Está hoje muito claro que uma causa básica para a crise estrutural da economia brasileira é a dívida externa - e o decorrente déficit público - contraída durante os anos 70. O erro mais grave de política econômica cometido pelo Brasil e relacionado com essa crise foi, sem dúvida, não seguir o exemplo da Coréia em 1979/1980, pondo em prática um forte processo de ajustamento da economia brasileira naquele momento. Quando se decidiu ajustar, no final de 1980, já era tarde demais: naqueles dois anos a dívida se tornara demasiado alta. O ajustamento tornou-se, então, perverso, self-defeating. Ainda que, graças a uma forte recessão entre 1981 e 1983, se lograsse a recuperação do equilíbrio em conta-corrente, teve-se, em contrapartida, a redução da capacidade de poupança e investimento do país e o agravamento da crise fiscal.

Diante da crise da dívida externa, a política do Brasil tem sido extremamente tímida, não se revelando de forma alguma em consonância com o interesse nacional. Em 1987, com a moratória de fevereiro e, depois, com a proposta de redução da dívida via securitização - ou seja, a conversão como condição para suspensão da moratória -, parecia que iniciávamos uma nova fase na qual o Brasil tomaria posição mais afirmativa. Estas esperanças, entretanto, se frustraram em 1988, com a suspensão da moratória e a celebração de um acordo com os bancos credores, o que representou enorme recuo do Brasil. Abandonamos nossas propostas de securitização e de desvinculação dos bancos com o FMI; aceitamos, inclusive, a vinculação adicional com o Banco Mundial; aceitamos condições de relending e de conversão da dívida em investimentos prejudiciais ao Brasil e nos conformamos com um financiamento de juros, para o biênio 1987-1988, inferior a 10 por cento, quando a solicitação original do Brasil - já demonstrada no Plano de Controle Macroeconômico de julho de 1987 e minimamente necessária para compatibilizar o pagamento dos juros com a retomada do desenvolvimento e a estabilidade de preços - era de 60 por cento.
··········
• Atividade proposta
Transcreva o trecho do texto sobre a dívida externa brasileira que começa com as palavras "Está hoje muito" e termina com "da crise fiscal.", substituindo "Coréia" por "Índia". A listagem a seguir provém de outra fonte.
··········
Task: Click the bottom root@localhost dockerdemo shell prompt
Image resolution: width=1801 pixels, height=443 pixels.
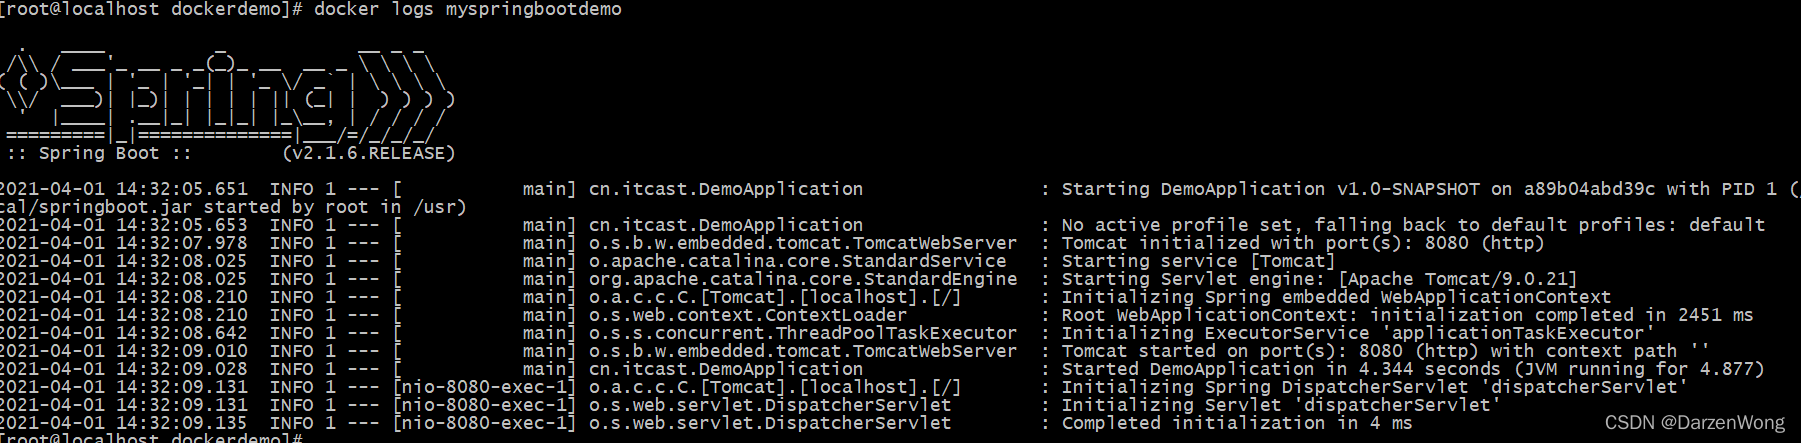Action: click(151, 437)
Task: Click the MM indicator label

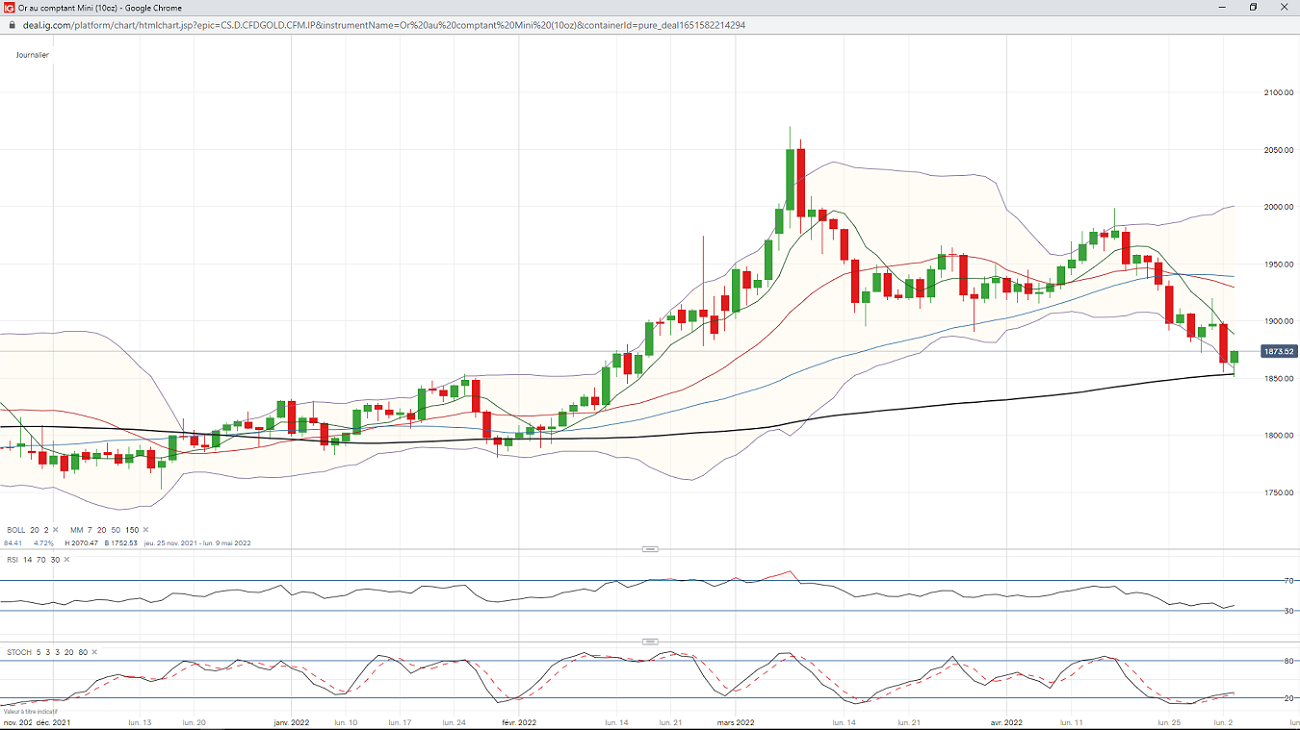Action: [x=76, y=530]
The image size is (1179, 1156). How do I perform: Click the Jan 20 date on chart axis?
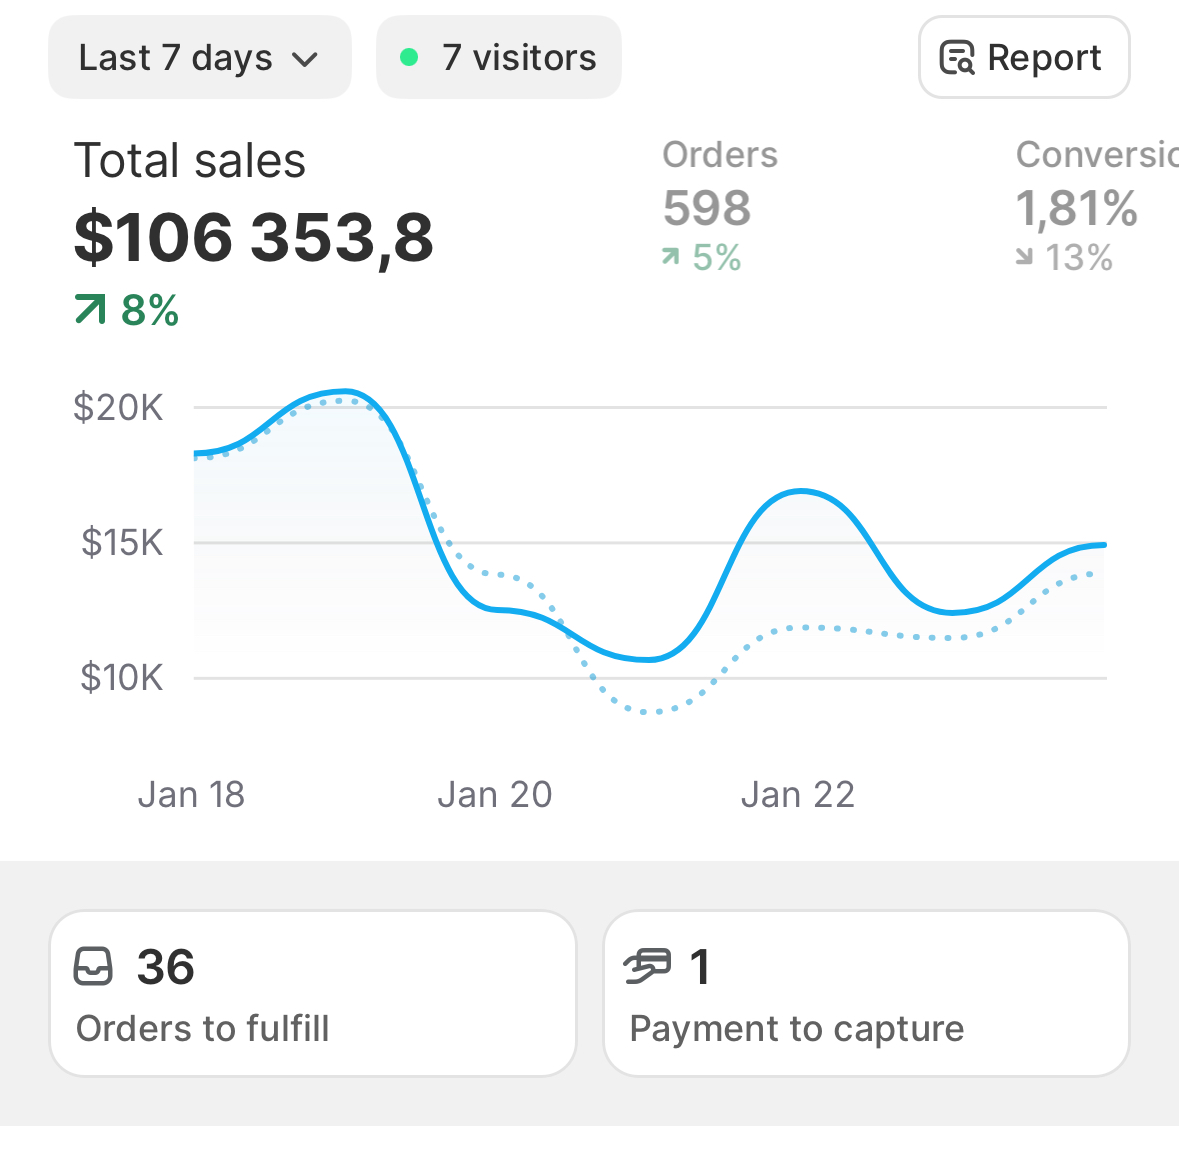pos(495,795)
··········
• Resposta
Está hoje muito claro que uma causa básica para a crise estrutural da economia brasileira é a dívida externa - e o decorrente déficit público - contraída durante os anos 70. O erro mais grave de política econômica cometido pelo Brasil e relacionado com essa crise foi, sem dúvida, não seguir o exemplo da Índia em 1979/1980, pondo em prática um forte processo de ajustamento da economia brasileira naquele momento. Quando se decidiu ajustar, no final de 1980, já era tarde demais: naqueles dois anos a dívida se tornara demasiado alta. O ajustamento tornou-se, então, perverso, self-defeating. Ainda que, graças a uma forte recessão entre 1981 e 1983, se lograsse a recuperação do equilíbrio em conta-corrente, teve-se, em contrapartida, a redução da capacidade de poupança e investimento do país e o agravamento da crise fiscal.